— begin TASK MATERIAL —

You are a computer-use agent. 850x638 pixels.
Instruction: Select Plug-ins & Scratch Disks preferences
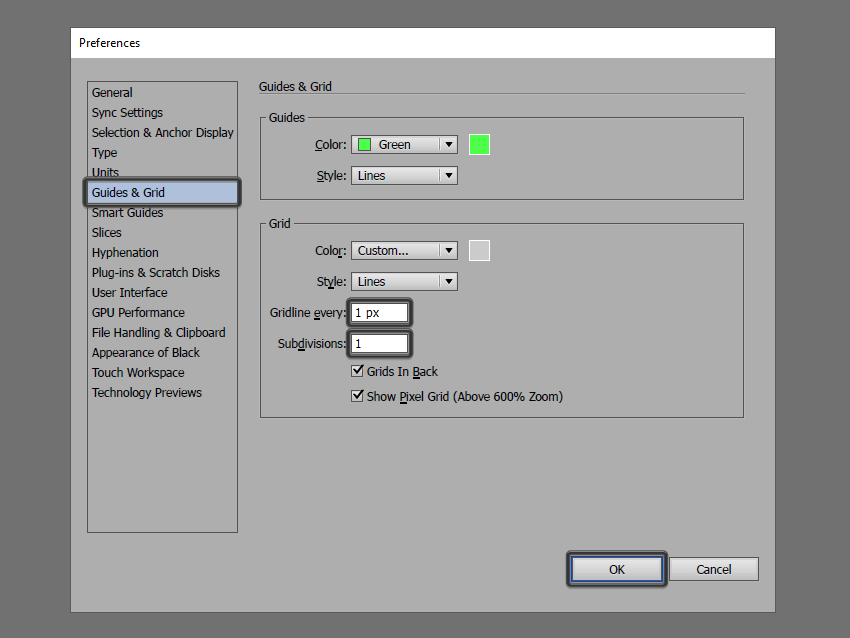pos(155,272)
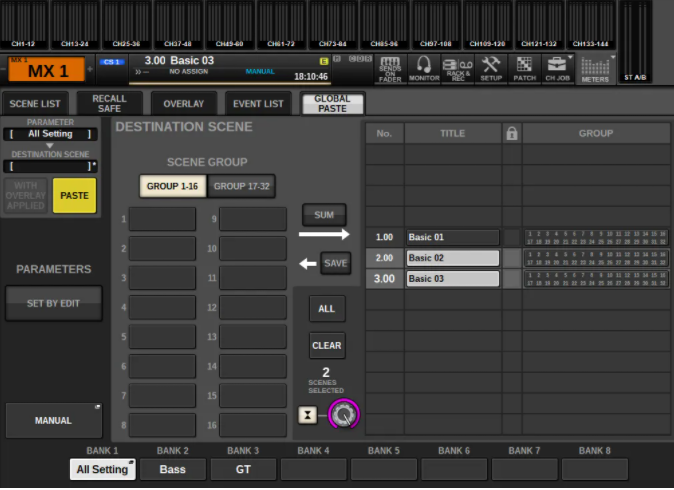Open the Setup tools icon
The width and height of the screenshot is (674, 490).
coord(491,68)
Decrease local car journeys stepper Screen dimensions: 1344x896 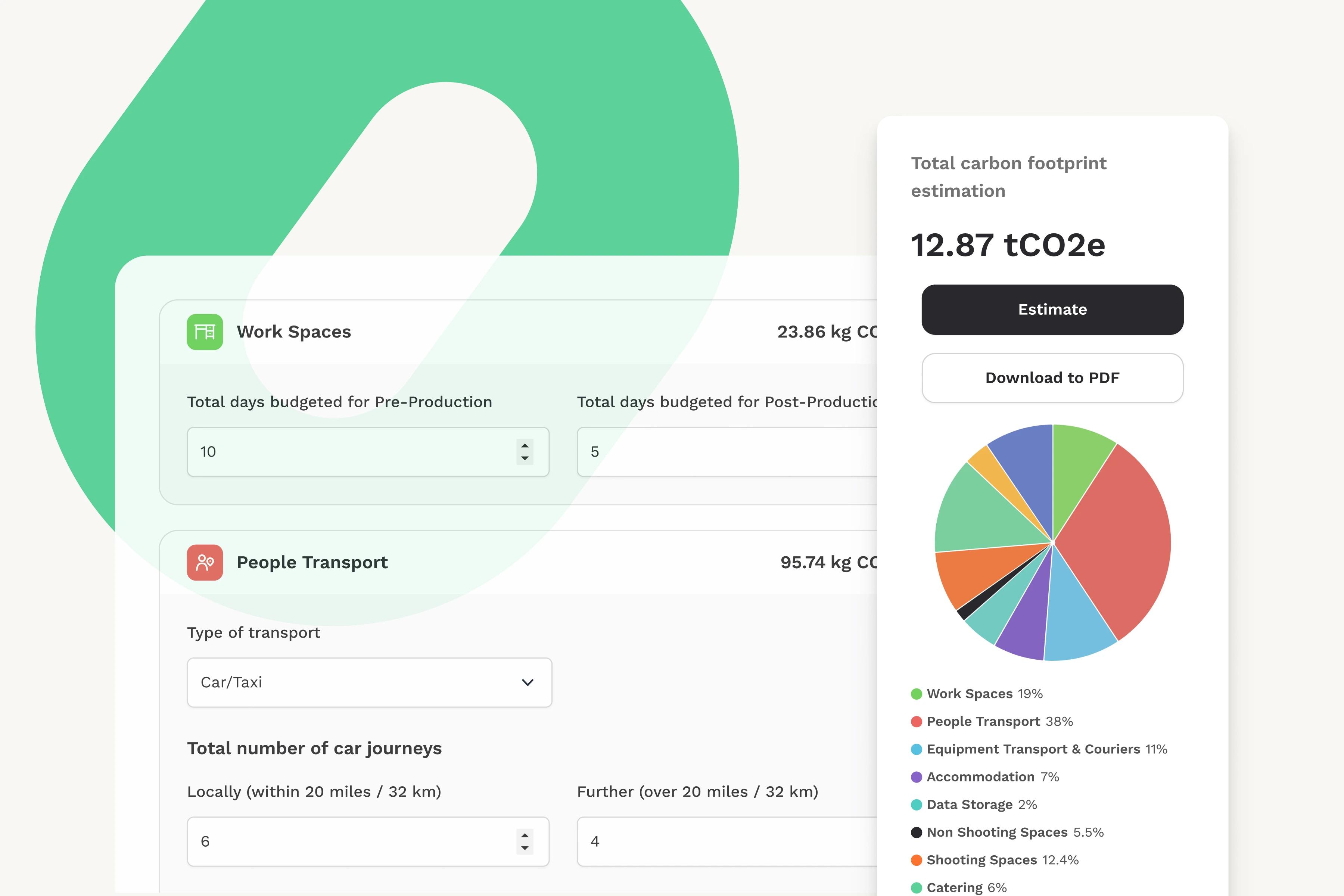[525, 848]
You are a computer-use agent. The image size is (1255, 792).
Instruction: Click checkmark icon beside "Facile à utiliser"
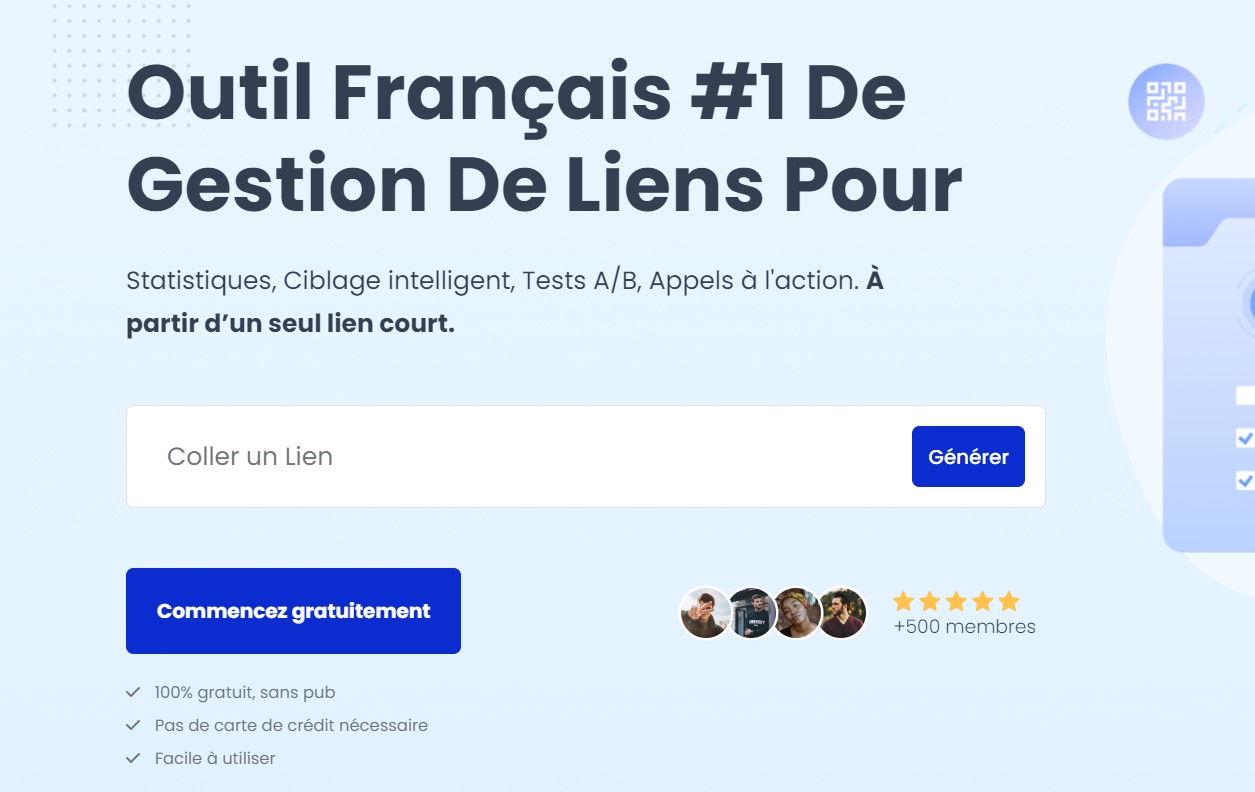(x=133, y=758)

— end TASK MATERIAL —

TASK PROMPT: Pick out every line of the items above that contains the word "computer" and copy each one in full.

EXERCISE RESULT:
You are a computer-use agent. 850x638 pixels.
You are a computer-use agent. The image size is (1255, 792).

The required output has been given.